I recently called the person who runs the centre through which we employ Kamala; he was loath to meet me. “Let’s talk on the phone please,” he said. “I don’t know enough about this business — it’s my wife who really runs it. She’s away.” His wife had been a nurse at Ruby Nursing Home, and then Divine Nursing Home, and had made good use of the networks she’d built up of carers and nurses when they started the centre in 2009. This man, Debashish Das, had been a manager in a small fertiliser company, then branched out, with the impulse towards freedom common to middle-class Bengalis, into the fertilisers business himself. That venture (as is also often the case with those Bengalis’ bright ideas) was a non-starter; unrewarding, with farmers deferring payments, and too demanding. He then got into the private car hire business, first with a Tata Indigo, and then an Indica; it changed Mr. Das’s life, and became a limited but flourishing trade. This centre for domestics was his latest essay, established upon his wife’s contacts, and an enterprise he was pretty confident about. “There’ll always be demand,” he told me.

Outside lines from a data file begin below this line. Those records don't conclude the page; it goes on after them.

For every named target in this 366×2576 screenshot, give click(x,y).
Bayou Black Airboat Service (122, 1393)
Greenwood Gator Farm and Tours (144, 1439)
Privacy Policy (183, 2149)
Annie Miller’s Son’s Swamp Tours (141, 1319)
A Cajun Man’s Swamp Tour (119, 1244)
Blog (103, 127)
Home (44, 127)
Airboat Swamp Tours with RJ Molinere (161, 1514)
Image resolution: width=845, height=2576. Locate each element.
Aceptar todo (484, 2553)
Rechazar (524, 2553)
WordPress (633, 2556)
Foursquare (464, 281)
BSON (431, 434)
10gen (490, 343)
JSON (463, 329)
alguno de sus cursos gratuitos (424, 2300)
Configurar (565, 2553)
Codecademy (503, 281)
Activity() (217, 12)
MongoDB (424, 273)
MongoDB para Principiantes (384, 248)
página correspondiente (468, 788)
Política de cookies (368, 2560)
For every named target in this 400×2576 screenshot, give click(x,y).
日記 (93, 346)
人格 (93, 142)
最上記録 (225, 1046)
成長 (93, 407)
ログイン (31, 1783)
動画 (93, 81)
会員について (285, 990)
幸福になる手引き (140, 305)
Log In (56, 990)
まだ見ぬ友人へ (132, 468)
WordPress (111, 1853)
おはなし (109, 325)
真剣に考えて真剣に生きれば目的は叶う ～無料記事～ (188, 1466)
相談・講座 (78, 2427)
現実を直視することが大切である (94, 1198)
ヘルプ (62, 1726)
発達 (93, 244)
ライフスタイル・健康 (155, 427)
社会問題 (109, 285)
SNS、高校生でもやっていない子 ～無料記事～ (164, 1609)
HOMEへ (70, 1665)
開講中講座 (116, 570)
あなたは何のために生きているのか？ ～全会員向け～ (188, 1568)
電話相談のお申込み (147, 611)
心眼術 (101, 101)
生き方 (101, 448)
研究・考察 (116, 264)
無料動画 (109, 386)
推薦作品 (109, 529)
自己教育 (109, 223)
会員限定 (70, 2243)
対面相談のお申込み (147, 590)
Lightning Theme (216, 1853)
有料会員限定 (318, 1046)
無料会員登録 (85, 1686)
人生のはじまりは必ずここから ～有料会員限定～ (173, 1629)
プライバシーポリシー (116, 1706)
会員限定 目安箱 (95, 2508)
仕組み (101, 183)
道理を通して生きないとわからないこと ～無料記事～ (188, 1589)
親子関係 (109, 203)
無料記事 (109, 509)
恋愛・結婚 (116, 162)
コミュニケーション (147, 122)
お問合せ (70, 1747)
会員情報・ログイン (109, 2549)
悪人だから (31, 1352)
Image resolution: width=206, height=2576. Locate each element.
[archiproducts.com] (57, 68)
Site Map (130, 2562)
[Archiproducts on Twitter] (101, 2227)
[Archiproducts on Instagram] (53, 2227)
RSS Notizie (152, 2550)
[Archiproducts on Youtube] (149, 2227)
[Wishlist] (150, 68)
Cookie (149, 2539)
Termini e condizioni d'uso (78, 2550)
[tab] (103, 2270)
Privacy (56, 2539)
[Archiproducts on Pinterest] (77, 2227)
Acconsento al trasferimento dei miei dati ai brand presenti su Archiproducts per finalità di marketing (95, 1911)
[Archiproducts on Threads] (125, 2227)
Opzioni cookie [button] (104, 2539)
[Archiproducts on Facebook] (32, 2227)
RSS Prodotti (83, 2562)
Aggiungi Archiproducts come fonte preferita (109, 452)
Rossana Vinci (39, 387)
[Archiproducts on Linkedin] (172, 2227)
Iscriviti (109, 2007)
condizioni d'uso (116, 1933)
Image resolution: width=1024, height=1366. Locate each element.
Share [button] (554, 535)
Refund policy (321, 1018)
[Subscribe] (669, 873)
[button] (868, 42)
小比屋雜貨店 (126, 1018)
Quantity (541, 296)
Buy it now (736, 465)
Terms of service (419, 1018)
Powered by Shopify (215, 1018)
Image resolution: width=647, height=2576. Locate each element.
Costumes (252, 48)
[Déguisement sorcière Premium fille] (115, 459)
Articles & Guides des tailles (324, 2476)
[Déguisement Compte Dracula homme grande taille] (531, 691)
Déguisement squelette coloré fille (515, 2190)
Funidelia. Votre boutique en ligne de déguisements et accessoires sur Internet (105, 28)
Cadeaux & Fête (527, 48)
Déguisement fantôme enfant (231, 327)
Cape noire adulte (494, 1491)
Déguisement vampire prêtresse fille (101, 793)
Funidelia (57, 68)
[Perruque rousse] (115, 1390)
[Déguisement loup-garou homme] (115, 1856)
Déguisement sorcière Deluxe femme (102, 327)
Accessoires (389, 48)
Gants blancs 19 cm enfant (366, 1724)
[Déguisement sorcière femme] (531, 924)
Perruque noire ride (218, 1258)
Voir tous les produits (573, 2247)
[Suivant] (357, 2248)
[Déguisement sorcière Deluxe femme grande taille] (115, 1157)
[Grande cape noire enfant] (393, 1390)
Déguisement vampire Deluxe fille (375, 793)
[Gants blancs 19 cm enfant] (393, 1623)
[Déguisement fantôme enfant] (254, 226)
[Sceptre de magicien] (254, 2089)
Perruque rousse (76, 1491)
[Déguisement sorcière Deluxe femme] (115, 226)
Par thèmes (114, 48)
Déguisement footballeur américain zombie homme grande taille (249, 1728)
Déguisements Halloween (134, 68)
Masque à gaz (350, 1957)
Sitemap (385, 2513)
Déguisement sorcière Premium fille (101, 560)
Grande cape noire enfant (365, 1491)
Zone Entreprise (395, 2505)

Supply was ensured too. Cyclone Aila, or Hurricane Aila as it’s often known locally, had devastated crops and cultivation in North and South 24 Parganas beyond the city in 2009, the year of Mr. Das’s centre’s inception, and its after-effects still sent a steady trickle of women towards him, and from him eventually to our part of the city. The women from these centres — not Kamala, though, for she’s very much a Calcutta person — have the sullen, shell-shocked air of refugees, of people who don’t know where they are and what they’re doing there. They are unimpressed by upper-middle-class luxury; they’re swiftly bored; they’ve worked in one kind of world all their lives, and are now being asked to comprehend different appetites and demands which make them look despondent and probably feel homesick. “Women also have to work because their men drink,” said Mr. Das. “They drink and die.” We discussed the adulterated liquor — country liquor or “hooch” as it’s romantically called by newspapers — that claimed, in mid-December, the lives of one hundred and seventy men in a town near the Bihar border. What had struck me was not just the scale of the tragedy, but how little sympathy was expressed in the media for these fatally misguided drinkers.

When a domestic with whom you’ve had a long-term, rocky relationship — one that goes on and off, on and off — begins to feel restless, there may well be signs, so indecipherable as to be non-existent, that she’s about to go again. I’m thinking of Lakkhi’s last stint with us — by “last” I don’t mean “final,” but “most recent.” There’s never anything but a cursory finality in one’s interaction with a domestic; renewal is usually in the offing.